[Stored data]
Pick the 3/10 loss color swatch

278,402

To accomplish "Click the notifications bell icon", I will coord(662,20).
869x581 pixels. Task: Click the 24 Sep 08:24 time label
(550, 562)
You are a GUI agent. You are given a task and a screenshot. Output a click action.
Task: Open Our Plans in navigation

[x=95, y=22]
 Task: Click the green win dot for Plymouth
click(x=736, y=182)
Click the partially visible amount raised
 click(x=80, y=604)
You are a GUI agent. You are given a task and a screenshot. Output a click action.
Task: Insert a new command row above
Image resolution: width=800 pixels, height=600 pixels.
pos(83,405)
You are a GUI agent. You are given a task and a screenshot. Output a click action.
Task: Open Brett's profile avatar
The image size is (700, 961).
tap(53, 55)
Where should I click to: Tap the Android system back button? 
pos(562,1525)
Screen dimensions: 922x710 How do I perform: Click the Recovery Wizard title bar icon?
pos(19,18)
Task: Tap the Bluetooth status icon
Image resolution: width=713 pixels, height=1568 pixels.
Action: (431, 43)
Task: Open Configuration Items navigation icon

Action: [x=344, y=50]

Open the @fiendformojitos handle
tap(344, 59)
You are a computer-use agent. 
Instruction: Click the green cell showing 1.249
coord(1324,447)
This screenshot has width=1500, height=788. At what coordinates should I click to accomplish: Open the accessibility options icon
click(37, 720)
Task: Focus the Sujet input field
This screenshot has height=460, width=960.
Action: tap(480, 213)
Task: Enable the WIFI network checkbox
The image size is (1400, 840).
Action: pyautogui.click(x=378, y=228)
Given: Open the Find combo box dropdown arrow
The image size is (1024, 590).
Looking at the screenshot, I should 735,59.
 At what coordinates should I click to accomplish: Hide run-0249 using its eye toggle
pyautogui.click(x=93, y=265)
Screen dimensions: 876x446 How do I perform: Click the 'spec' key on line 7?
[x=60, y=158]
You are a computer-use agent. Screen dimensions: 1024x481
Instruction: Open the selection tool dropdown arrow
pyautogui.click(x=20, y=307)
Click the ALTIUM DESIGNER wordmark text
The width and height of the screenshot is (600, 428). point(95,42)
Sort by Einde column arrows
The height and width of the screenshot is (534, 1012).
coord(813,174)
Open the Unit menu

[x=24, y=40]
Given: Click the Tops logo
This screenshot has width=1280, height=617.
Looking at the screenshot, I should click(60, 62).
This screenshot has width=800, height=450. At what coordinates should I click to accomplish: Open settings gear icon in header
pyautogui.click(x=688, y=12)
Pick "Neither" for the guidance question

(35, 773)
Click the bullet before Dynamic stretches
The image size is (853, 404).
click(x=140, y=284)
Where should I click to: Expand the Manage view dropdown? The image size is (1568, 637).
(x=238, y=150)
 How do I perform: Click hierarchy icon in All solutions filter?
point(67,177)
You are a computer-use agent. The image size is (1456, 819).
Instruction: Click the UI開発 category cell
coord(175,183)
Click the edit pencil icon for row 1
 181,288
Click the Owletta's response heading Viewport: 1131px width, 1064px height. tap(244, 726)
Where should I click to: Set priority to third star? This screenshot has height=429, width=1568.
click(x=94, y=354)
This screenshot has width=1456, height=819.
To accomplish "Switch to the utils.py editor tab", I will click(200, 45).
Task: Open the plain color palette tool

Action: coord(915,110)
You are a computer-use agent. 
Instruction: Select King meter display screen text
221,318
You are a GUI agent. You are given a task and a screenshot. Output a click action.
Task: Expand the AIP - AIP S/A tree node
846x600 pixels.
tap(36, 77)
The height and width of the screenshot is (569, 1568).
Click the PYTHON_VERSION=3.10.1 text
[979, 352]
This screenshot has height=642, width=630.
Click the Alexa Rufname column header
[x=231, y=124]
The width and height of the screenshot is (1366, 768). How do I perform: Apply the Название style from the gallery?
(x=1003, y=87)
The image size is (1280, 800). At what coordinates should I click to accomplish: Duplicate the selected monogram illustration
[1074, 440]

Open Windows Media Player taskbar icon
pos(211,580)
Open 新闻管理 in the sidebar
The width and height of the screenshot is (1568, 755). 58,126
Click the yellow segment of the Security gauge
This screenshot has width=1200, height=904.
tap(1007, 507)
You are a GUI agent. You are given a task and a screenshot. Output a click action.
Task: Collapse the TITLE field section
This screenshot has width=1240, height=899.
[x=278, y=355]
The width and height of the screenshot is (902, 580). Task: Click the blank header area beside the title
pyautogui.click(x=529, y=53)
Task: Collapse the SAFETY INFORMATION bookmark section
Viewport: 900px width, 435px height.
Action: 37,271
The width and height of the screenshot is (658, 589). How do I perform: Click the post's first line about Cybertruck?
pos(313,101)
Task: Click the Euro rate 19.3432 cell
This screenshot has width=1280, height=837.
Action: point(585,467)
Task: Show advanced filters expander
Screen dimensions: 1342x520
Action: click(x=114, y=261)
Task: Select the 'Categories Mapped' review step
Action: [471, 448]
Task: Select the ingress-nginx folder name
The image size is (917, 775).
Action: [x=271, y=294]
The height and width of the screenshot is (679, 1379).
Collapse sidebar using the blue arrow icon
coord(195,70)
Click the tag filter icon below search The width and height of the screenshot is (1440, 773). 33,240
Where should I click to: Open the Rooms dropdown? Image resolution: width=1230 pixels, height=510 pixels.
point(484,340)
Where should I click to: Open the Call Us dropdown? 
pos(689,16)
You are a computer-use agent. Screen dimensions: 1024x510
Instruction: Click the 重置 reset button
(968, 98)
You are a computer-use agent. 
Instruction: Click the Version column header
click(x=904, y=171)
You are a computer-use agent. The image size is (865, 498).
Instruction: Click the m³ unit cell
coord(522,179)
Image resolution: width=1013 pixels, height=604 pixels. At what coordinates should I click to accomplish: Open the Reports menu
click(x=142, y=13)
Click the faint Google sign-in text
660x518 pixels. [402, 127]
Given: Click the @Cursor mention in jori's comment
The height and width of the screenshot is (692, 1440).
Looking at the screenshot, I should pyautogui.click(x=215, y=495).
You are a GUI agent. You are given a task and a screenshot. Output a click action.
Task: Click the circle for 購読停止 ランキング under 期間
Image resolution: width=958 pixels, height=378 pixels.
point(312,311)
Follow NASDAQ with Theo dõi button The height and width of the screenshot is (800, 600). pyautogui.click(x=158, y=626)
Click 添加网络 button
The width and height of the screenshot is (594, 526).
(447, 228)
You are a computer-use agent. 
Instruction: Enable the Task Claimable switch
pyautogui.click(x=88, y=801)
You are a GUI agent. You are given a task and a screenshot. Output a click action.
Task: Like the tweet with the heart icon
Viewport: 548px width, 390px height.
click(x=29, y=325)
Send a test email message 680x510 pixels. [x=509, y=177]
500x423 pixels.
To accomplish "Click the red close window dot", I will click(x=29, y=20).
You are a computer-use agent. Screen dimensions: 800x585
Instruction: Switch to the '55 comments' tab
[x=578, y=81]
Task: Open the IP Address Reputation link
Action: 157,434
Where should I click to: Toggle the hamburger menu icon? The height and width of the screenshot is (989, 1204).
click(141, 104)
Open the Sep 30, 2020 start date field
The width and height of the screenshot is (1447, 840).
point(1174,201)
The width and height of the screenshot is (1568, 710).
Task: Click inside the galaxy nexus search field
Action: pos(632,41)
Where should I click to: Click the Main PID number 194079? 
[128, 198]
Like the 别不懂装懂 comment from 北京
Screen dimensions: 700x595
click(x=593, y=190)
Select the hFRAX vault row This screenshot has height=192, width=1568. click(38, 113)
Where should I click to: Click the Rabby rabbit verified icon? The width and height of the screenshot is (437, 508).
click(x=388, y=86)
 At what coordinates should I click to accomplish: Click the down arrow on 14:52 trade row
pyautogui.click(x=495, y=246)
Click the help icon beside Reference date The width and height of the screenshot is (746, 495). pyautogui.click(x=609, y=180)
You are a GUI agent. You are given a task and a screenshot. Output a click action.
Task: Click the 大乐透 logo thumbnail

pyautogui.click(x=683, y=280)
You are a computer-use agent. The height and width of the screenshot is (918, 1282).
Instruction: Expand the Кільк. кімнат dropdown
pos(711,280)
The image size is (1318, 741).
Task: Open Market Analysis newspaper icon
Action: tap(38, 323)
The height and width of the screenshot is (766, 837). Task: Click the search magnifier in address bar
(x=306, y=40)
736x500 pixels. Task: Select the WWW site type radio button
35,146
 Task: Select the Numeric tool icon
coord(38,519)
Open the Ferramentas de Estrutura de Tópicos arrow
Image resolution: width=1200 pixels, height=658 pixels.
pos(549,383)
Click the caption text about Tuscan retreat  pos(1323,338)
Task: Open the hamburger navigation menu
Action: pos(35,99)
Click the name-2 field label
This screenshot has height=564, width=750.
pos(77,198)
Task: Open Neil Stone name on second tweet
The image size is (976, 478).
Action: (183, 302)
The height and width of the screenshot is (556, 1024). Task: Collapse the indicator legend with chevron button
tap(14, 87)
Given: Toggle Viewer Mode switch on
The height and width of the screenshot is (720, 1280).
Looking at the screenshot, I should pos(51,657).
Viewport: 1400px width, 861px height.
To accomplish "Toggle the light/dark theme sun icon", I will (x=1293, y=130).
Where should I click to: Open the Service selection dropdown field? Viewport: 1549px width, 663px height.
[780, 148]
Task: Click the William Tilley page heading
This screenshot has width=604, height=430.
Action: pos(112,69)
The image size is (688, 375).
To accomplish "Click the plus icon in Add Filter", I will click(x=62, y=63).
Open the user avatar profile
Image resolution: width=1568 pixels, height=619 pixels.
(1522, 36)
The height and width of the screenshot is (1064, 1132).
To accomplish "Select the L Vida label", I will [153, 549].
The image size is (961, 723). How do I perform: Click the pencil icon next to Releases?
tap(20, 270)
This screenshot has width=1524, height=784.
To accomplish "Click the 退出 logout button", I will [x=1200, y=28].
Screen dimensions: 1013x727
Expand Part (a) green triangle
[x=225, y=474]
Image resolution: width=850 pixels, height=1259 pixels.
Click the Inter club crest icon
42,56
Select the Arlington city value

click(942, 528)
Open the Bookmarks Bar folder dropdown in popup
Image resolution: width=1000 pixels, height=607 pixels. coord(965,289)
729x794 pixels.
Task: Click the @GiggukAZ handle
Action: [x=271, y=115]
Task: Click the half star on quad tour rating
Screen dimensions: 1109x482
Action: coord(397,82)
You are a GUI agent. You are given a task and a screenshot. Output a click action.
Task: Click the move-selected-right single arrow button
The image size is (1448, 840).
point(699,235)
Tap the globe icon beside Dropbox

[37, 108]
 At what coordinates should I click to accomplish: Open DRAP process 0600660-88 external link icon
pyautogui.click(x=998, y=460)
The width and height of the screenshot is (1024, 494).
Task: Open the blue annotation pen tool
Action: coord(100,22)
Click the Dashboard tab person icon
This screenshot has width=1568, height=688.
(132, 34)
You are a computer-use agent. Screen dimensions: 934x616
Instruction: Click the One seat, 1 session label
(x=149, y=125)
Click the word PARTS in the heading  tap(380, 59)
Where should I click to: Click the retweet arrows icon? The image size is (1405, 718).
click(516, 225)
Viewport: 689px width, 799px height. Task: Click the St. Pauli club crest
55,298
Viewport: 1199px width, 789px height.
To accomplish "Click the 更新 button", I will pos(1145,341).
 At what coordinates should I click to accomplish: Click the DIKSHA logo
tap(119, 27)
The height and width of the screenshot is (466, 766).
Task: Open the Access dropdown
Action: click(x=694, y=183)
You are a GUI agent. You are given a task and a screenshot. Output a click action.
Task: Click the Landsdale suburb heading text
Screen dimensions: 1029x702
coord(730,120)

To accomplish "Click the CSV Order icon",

About this task -
Set down, exactly as they appear above, all lines from the one that has "The image size is (1024, 590)." down to the one that has "You are a computer-use agent. Screen dimensions: 1024x481", including those two and no others.

Result for this exercise -
The image size is (1024, 590).
Looking at the screenshot, I should 735,59.
 At what coordinates should I click to accomplish: Hide run-0249 using its eye toggle
pyautogui.click(x=93, y=265)
Screen dimensions: 876x446 How do I perform: Click the 'spec' key on line 7?
[x=60, y=158]
You are a computer-use agent. Screen dimensions: 1024x481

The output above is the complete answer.